• TEXT SHOWN:

Event tables are a set of Events. Each event is identified by an unique id and a reason.

<Off event. >=
// An event, it could be a trap, an interrupt, ...
class off_Event: public off_HWResUnit {
public:

  // Sets h as the handler for this event
  void set_handler( off_EventHandler h);
  // Gets the handler.
  off_EventHandler get_handler(void);
};
Defines off_Event (links are to index).

Events are handled by EventHandlers which can rely either on portals or, when delivered inside the kernel, on function calls.

• DATA LINES:

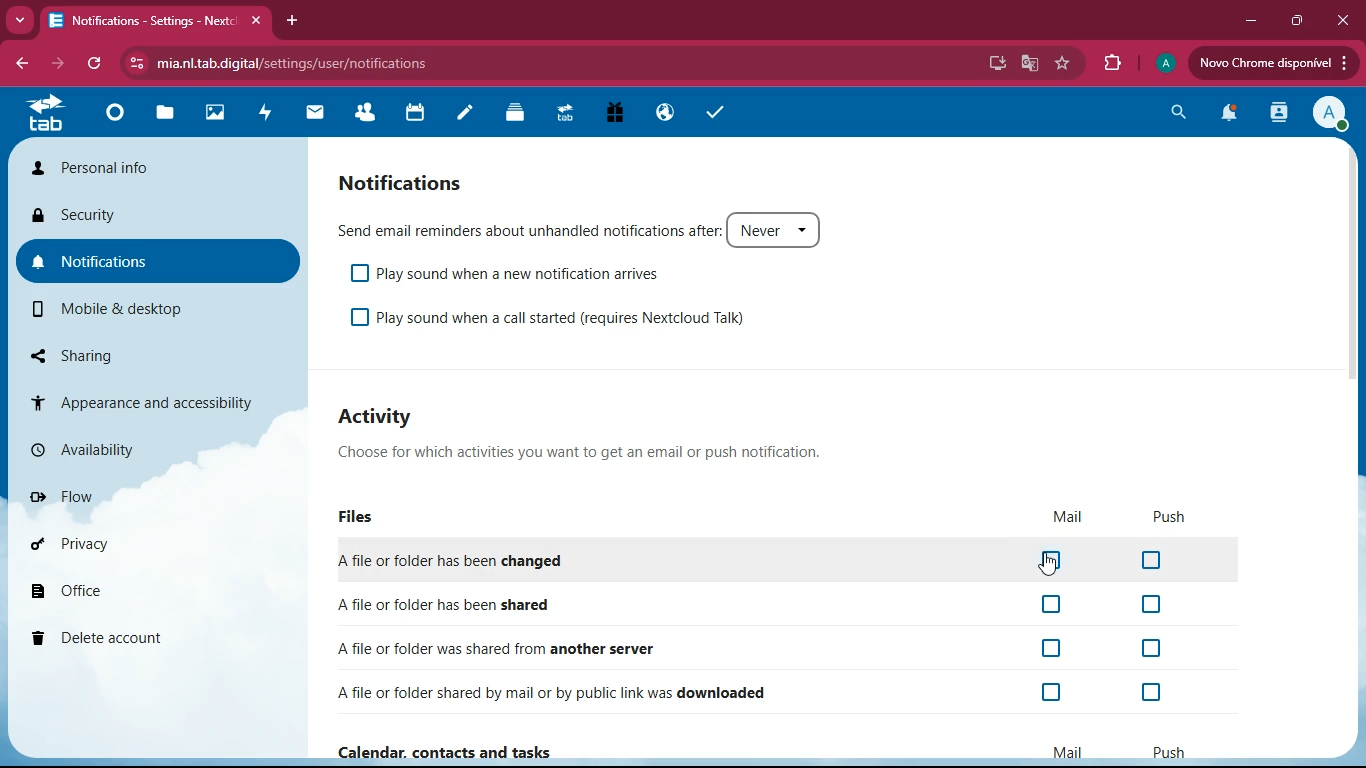  Describe the element at coordinates (1169, 753) in the screenshot. I see `push` at that location.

• JOBS:
**a)** According to the event tables text, what can EventHandlers rely on?
**b)** Revise the event tables text, everything from "Event tables are" down to "an interrupt, ...", so that "reason" becomes "priority".
**c)** List every distinct identifier in the event tables text that begins with "off_".

• WRITTEN ANSWERS:
**a)** Portals or, when events are delivered inside the kernel, function calls.

**b)**
Event tables are a set of Events. Each event is identified by an unique id and a priority.

<Off event. >=
// An event, it could be a trap, an interrupt, ...

**c)** off_Event, off_HWResUnit, off_EventHandler